From 17b198ae4640b6075ced6f8cd0a304cc6a5c7ff7 Mon Sep 17 00:00:00 2001
From: Pavlo Hilei <pavlo.hilei@shell.com>
Date: Mon, 7 Oct 2024 17:37:16 +0200
Subject: [PATCH] Add possibility to configure dynamic shared memory on CUDA
 backend.

It can be configured via 'sharedMemBytes' field of type int in the kernel properties.
Also example of dynamic shared memory usage is added.
Note that transpiler doesn't support this feature, so it is usable with only native cuda kernels for now.
---
 .../CMakeLists.txt                            |  7 ++
 .../32_native_cuda_kernels_reduction/Makefile | 26 ++++++
 .../32_native_cuda_kernels_reduction/main.cpp | 84 +++++++++++++++++++
 .../sum_reductiom_dynamic_shm.cu              | 24 ++++++
 examples/cpp/CMakeLists.txt                   |  1 +
 src/occa/internal/modes/cuda/kernel.cpp       | 17 ++--
 src/occa/internal/modes/cuda/kernel.hpp       |  3 +
 src/occa/internal/modes/cuda/polyfill.hpp     | 21 ++++-
 8 files changed, 175 insertions(+), 8 deletions(-)
 create mode 100644 examples/cpp/32_native_cuda_kernels_reduction/CMakeLists.txt
 create mode 100644 examples/cpp/32_native_cuda_kernels_reduction/Makefile
 create mode 100644 examples/cpp/32_native_cuda_kernels_reduction/main.cpp
 create mode 100644 examples/cpp/32_native_cuda_kernels_reduction/sum_reductiom_dynamic_shm.cu
diff --git a/examples/cpp/32_native_cuda_kernels_reduction/CMakeLists.txt b/examples/cpp/32_native_cuda_kernels_reduction/CMakeLists.txt
new file mode 100644
index 000000000..d214fcad5
--- /dev/null
+++ b/examples/cpp/32_native_cuda_kernels_reduction/CMakeLists.txt
@@ -0,0 +1,7 @@
+if (WITH_CUDA)
+  compile_cpp_example(native_cuda_kernels_reduction main.cpp)
+
+  add_custom_target(cpp_example_native_cuda_kernels_reduction_dynamic_shm_cu ALL COMMAND ${CMAKE_COMMAND} -E copy ${CMAKE_CURRENT_SOURCE_DIR}/sum_reductiom_dynamic_shm.cu sum_reductiom_dynamic_shm.cu)

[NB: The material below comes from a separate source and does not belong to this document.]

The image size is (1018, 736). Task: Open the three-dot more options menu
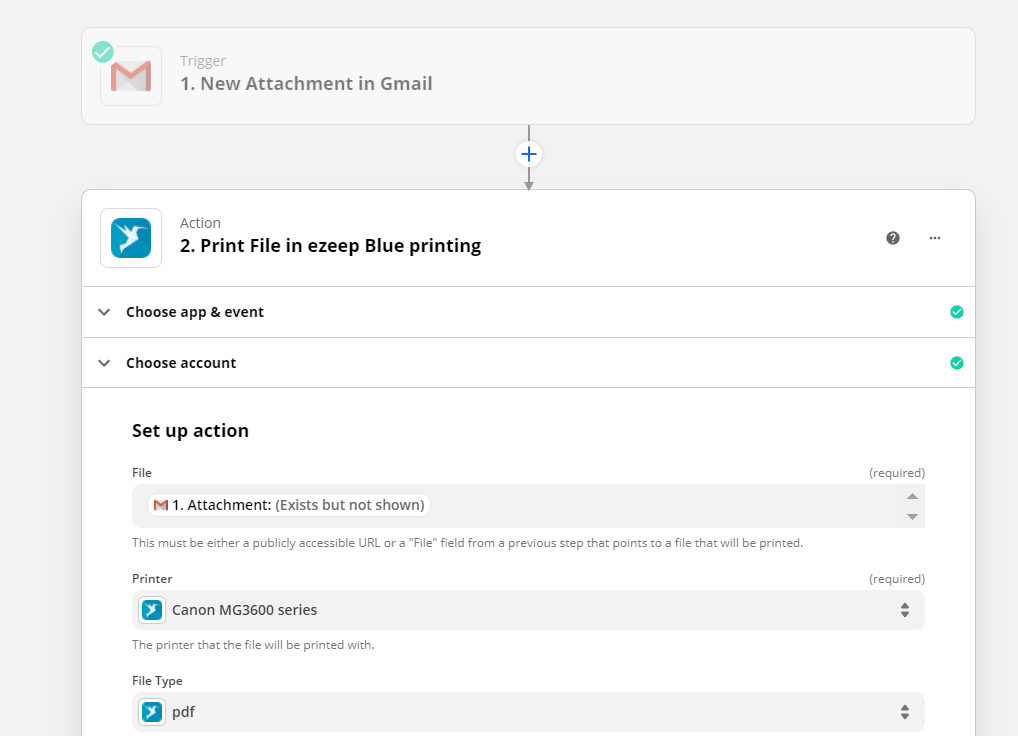934,238
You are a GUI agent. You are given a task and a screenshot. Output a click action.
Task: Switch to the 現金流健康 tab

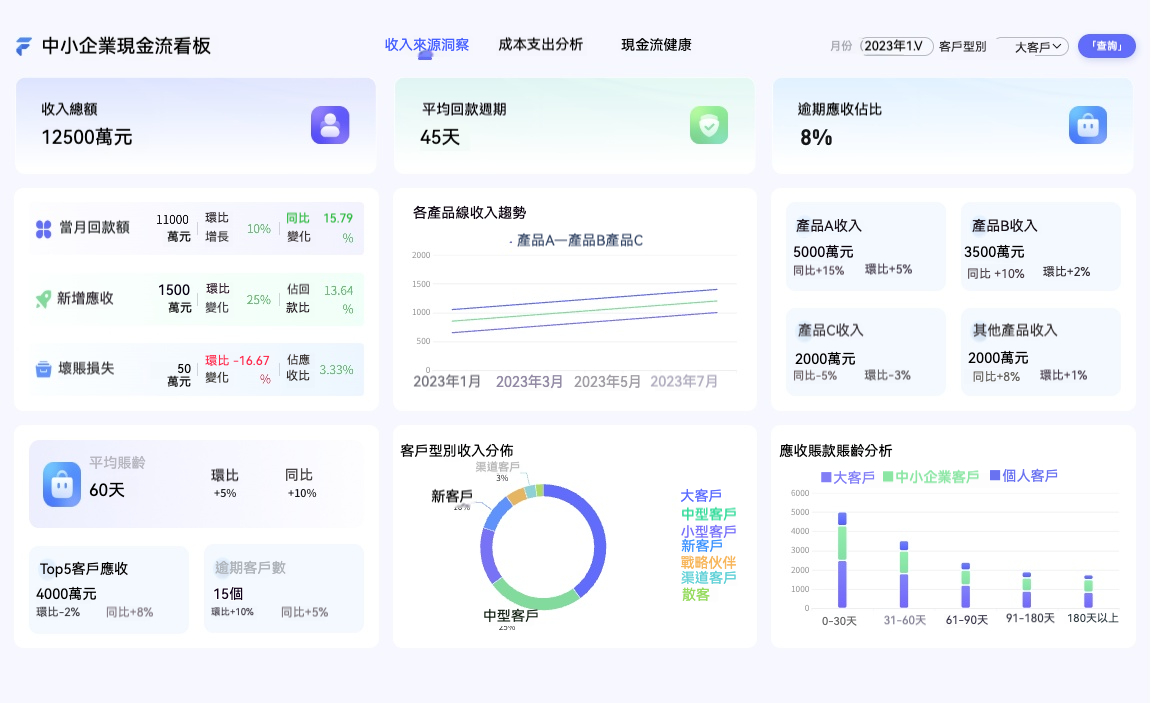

+  add_dependencies(examples_cpp_native_cuda_kernels cpp_example_native_cuda_kernels_reduction_dynamic_shm_cu)
+
+endif()
diff --git a/examples/cpp/32_native_cuda_kernels_reduction/Makefile b/examples/cpp/32_native_cuda_kernels_reduction/Makefile
new file mode 100644
index 000000000..af0b6c1cc
--- /dev/null
+++ b/examples/cpp/32_native_cuda_kernels_reduction/Makefile
@@ -0,0 +1,26 @@
+PROJ_DIR := $(dir $(abspath $(lastword $(MAKEFILE_LIST))))
+ifndef OCCA_DIR
+  include $(PROJ_DIR)/../../../scripts/build/Makefile
+else
+  include ${OCCA_DIR}/scripts/build/Makefile
+endif
+
+#---[ COMPILATION ]-------------------------------
+headers = $(wildcard $(incPath)/*.hpp) $(wildcard $(incPath)/*.tpp)
+sources = $(wildcard $(srcPath)/*.cpp)
+
+objects = $(subst $(srcPath)/,$(objPath)/,$(sources:.cpp=.o))
+
+${PROJ_DIR}/main: $(objects) $(headers) ${PROJ_DIR}/main.cpp
+	$(compiler) $(compilerFlags) -o ${PROJ_DIR}/main $(flags) $(objects) ${PROJ_DIR}/main.cpp $(paths) $(linkerFlags)
+	@if which install_name_tool > /dev/null 2>&1; then \
+		install_name_tool -add_rpath "${OCCA_DIR}/lib" ${PROJ_DIR}/main; \
+	fi
+
+$(objPath)/%.o:$(srcPath)/%.cpp $(wildcard $(subst $(srcPath)/,$(incPath)/,$(<:.cpp=.hpp))) $(wildcard $(subst $(srcPath)/,$(incPath)/,$(<:.cpp=.tpp)))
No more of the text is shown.